Collected data entries

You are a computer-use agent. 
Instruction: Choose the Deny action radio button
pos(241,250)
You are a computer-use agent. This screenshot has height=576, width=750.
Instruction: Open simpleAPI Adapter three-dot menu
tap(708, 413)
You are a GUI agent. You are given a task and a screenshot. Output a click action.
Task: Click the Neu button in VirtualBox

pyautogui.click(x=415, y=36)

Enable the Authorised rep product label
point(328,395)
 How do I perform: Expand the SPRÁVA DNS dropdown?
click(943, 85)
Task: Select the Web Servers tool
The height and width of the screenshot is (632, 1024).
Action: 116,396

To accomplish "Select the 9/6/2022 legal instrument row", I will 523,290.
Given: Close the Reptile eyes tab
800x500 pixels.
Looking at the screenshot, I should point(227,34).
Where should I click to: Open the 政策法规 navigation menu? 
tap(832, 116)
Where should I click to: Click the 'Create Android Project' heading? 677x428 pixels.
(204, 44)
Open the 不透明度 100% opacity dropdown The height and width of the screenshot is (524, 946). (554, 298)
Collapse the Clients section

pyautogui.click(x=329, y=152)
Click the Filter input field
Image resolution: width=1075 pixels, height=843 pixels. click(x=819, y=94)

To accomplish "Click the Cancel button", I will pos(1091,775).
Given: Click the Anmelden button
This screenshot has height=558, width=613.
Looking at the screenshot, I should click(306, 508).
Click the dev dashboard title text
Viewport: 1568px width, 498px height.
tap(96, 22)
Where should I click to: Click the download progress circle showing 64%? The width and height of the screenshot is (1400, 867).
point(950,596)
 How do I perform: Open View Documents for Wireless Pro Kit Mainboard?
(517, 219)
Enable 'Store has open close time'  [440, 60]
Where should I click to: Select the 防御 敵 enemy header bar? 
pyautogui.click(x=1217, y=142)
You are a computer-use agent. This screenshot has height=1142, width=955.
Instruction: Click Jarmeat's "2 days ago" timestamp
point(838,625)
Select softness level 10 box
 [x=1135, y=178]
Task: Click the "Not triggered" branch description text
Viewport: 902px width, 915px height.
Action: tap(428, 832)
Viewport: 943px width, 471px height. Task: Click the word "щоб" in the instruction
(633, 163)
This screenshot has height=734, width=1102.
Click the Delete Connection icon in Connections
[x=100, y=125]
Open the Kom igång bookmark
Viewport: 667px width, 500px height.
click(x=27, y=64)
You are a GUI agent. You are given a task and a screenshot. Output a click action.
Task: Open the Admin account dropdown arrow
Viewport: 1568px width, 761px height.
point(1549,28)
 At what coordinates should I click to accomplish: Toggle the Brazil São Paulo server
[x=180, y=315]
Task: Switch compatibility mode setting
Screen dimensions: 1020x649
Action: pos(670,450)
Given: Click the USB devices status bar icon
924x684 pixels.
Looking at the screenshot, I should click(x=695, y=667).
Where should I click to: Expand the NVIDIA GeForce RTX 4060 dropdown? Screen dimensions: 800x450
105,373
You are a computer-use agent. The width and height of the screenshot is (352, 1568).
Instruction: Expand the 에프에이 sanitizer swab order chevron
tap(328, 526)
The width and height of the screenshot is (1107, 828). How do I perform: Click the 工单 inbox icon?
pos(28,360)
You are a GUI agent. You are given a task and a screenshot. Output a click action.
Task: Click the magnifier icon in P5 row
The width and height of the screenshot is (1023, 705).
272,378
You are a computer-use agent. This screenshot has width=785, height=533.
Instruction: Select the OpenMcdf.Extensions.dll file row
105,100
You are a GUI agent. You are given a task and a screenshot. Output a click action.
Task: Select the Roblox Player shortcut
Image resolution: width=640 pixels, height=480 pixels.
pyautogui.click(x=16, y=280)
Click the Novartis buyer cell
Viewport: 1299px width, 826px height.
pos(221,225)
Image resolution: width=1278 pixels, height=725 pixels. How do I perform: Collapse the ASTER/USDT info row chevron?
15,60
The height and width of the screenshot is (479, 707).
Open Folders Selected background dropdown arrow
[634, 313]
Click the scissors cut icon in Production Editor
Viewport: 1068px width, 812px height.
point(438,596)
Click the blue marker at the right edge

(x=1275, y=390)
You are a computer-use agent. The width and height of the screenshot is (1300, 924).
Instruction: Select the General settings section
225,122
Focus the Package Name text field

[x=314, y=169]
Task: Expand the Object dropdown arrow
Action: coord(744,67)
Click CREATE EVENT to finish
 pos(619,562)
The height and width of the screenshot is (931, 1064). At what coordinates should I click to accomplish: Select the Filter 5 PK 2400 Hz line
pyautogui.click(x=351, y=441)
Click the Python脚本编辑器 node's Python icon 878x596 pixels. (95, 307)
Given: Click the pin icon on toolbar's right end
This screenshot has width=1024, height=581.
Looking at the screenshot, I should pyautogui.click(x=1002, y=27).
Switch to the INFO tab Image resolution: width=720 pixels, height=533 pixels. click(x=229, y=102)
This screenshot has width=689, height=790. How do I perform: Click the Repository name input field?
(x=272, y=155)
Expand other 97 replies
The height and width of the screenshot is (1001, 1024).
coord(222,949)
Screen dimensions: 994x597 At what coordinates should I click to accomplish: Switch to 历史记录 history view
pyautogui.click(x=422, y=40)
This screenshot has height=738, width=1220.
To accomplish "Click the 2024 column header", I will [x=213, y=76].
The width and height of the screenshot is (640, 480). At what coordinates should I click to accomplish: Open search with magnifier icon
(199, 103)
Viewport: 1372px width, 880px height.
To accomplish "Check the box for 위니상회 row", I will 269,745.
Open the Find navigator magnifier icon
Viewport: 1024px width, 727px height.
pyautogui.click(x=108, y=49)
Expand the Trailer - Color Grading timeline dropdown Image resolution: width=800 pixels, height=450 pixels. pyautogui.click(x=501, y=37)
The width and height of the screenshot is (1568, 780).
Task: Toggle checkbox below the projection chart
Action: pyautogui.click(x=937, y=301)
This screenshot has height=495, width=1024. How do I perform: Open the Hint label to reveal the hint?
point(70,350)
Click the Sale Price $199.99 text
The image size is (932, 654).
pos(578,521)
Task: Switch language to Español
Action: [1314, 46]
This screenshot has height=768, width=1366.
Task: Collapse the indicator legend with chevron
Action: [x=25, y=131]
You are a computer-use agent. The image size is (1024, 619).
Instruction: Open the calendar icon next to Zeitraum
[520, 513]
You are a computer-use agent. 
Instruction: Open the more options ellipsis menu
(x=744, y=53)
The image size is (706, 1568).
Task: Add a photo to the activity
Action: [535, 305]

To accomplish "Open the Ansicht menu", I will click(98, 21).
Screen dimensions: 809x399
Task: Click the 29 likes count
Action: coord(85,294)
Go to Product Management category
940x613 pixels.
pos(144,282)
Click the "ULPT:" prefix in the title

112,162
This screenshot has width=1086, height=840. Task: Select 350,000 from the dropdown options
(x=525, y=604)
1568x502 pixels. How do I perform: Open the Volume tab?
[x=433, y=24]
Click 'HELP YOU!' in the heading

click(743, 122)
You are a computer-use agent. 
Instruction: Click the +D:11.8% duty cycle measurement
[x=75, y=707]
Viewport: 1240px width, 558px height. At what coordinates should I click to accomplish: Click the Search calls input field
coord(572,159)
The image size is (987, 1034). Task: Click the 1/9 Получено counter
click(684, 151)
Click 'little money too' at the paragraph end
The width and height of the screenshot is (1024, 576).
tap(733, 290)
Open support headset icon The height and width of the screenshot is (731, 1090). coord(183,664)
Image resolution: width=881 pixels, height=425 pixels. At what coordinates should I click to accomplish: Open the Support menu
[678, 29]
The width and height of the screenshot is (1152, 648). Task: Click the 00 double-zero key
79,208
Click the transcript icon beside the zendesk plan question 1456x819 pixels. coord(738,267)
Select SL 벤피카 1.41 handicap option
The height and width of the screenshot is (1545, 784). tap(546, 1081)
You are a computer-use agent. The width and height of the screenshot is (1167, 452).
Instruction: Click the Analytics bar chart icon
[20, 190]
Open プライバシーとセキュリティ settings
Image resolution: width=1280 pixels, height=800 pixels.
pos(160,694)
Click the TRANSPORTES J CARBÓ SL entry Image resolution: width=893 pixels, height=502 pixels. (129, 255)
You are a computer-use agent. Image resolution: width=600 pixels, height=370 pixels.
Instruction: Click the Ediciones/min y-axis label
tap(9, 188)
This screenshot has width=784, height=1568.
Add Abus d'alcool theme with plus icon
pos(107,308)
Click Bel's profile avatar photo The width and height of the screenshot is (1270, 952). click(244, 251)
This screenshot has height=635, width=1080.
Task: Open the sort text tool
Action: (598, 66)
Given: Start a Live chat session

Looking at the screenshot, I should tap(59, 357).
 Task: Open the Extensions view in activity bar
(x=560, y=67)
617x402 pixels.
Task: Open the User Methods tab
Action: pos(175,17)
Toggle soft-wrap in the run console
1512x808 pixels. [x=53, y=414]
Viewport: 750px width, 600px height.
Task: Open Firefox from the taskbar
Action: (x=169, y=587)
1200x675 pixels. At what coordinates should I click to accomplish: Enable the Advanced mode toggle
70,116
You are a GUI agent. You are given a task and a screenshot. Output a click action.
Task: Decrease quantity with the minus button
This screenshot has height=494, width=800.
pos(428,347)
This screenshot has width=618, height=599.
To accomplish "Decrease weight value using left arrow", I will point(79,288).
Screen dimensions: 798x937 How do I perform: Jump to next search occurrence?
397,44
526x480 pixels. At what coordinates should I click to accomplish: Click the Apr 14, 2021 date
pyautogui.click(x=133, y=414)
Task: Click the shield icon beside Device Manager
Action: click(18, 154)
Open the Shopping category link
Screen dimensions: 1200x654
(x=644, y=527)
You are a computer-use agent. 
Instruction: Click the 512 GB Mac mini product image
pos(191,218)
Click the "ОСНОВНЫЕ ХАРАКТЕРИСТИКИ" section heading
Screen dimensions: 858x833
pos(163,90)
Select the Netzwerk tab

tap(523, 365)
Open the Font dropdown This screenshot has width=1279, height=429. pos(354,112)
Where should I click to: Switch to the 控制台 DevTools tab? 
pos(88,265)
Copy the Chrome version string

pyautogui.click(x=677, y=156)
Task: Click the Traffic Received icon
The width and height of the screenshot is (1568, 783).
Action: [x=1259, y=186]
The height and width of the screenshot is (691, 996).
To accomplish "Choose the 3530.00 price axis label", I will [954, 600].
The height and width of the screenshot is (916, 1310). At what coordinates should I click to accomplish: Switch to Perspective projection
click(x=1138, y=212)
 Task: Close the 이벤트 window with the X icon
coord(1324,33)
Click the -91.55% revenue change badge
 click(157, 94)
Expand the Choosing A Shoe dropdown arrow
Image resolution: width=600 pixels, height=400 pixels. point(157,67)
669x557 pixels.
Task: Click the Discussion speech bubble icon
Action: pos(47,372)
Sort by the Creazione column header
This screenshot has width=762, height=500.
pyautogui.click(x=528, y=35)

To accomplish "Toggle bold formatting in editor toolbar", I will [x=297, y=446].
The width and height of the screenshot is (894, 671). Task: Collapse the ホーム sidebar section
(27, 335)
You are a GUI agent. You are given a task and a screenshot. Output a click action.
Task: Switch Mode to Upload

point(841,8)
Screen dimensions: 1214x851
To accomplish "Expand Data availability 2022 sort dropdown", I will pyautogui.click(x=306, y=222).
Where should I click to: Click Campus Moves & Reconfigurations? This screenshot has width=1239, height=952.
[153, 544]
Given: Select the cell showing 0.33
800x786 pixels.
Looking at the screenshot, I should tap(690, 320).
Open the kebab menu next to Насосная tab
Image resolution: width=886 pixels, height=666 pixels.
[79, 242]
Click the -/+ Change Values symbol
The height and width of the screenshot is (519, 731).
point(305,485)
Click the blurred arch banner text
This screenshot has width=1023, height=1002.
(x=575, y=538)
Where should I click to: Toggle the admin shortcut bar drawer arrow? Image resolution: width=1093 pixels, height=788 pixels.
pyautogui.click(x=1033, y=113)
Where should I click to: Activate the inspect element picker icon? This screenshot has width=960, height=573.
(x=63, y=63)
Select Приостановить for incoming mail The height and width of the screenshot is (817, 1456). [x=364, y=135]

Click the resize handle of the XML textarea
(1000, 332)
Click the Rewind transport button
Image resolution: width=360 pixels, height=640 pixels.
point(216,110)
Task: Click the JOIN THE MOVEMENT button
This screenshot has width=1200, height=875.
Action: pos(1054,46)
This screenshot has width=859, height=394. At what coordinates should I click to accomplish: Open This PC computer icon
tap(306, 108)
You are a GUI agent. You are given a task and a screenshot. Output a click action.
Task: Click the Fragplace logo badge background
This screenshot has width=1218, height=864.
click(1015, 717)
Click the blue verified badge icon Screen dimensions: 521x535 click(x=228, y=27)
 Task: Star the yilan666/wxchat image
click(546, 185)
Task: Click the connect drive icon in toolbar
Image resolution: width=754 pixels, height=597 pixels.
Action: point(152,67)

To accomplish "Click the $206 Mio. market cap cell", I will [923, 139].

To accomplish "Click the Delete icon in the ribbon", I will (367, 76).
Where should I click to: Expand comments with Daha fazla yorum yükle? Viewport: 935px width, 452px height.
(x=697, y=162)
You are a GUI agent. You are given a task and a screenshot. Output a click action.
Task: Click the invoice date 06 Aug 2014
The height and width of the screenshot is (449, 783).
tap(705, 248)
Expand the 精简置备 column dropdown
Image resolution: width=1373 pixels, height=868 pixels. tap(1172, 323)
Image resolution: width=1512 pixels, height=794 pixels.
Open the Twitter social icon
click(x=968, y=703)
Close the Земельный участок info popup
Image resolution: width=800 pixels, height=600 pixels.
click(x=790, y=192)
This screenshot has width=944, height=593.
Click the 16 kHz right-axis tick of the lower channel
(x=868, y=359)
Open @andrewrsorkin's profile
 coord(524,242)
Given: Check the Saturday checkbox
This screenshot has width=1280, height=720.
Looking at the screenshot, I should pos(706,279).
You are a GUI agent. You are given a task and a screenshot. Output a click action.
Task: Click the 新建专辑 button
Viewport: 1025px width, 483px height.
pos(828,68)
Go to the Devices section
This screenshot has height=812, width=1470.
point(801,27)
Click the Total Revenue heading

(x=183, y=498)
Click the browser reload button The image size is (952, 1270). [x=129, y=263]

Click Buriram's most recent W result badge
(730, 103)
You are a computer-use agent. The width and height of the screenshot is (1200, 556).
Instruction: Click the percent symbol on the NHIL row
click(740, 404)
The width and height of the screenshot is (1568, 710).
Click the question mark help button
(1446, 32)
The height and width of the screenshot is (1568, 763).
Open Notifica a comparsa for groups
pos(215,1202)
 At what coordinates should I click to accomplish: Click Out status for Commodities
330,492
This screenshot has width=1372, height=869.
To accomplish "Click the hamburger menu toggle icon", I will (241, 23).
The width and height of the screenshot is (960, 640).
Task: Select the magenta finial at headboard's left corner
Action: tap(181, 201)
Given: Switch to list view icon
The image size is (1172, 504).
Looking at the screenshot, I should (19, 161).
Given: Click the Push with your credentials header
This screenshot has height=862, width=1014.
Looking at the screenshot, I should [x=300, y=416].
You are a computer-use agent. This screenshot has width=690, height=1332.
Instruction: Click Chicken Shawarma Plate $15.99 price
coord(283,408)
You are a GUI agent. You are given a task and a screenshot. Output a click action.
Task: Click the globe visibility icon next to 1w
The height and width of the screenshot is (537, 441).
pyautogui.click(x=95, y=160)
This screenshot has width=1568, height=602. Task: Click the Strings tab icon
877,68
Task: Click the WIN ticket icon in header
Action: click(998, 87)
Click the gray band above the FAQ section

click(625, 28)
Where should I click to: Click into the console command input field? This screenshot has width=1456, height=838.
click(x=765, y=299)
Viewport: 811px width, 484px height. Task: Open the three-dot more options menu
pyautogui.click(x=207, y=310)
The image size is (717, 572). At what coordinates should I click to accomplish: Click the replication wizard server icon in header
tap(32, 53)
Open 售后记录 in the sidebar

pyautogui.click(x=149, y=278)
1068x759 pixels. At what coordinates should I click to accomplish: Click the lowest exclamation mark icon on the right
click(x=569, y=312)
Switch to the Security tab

_EXERCISE PROMPT_
From the data above, reproduce word for word the lines running from the line with "Given: Click the USB devices status bar icon" to the line with "Task: Click the magnifier icon in P5 row", ends included.

_EXERCISE RESULT_
Given: Click the USB devices status bar icon
924x684 pixels.
Looking at the screenshot, I should click(x=695, y=667).
Where should I click to: Expand the NVIDIA GeForce RTX 4060 dropdown? Screen dimensions: 800x450
105,373
You are a computer-use agent. The width and height of the screenshot is (352, 1568).
Instruction: Expand the 에프에이 sanitizer swab order chevron
tap(328, 526)
The width and height of the screenshot is (1107, 828). How do I perform: Click the 工单 inbox icon?
pos(28,360)
You are a GUI agent. You are given a task and a screenshot. Output a click action.
Task: Click the magnifier icon in P5 row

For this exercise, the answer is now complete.